The possibility to forgive came along, when I participated in a little self-inventory programme (“21 days of Abundance” created by Deepak Chopra – thanks Ella!) and one day we were asked to write a letter of recognition and gratitude to someone who hurt us. I started to write this letter and in the midst of it, realized that I had without being aware of it, forgiven this person. This struck me, because the last time I checked, I was still feeling some level of resentment. Now, there was 0 % of it left in my heart.

It’s reasonable to explain that we’re talking about someone who hurt me deeply and who never apologized for their actions. Back in the days, I carried so much resentment towards them that I would probably have poked them in the eye with a fork, if I would have encountered them on the street. Today, I think I would ask them how they are doing. Writing this letter and feeling the relieve of forgiving was so deliberating that I decided to send them my letter (this wasn’t part of the task). I don’t know if they will ever read it and actually, that feels irrelevant.

I apologized for someone I used to be close with and whom I betrayed a long time ago with dishonest behaviour I am not proud of.
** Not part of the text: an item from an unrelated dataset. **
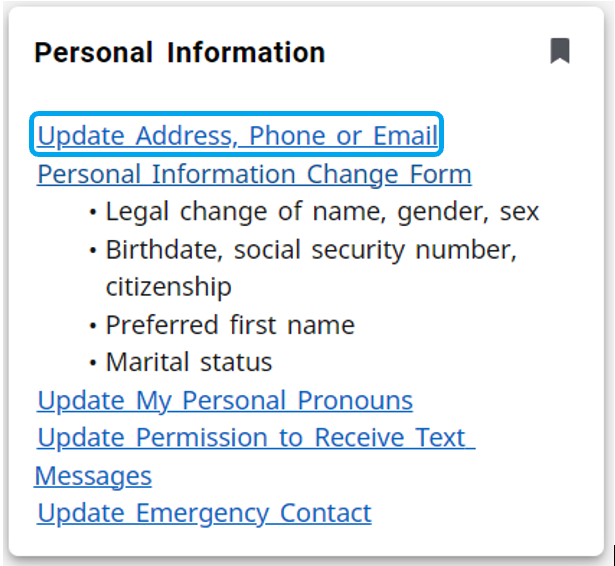Click the bullet dot before 'Marital status'
Image resolution: width=615 pixels, height=566 pixels.
tap(93, 363)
Defensiveness and fear used to hold me back – fear of having to admit my shitty behaviour and breaking my protective shield of perfectionism. Having owned this shadow of dishonesty, I was able to get vulnerable and admit my mistake. Again, I don’t know if they will read my message and whether they will forgive me or not - thanks to Harriet Lerner I now know better than to ask for it. Either way, apologizing felt like the right thing to do.

So, on we go towards new apologies and forgiveness. Is there anyone out there that you’re inspired to apologize to, or forgive? My advice is to sit with these situtations and do it – out of love towards yourself. And remember the awards that await you; more golden “I am human” trophies for your collection and a feathery light backpack.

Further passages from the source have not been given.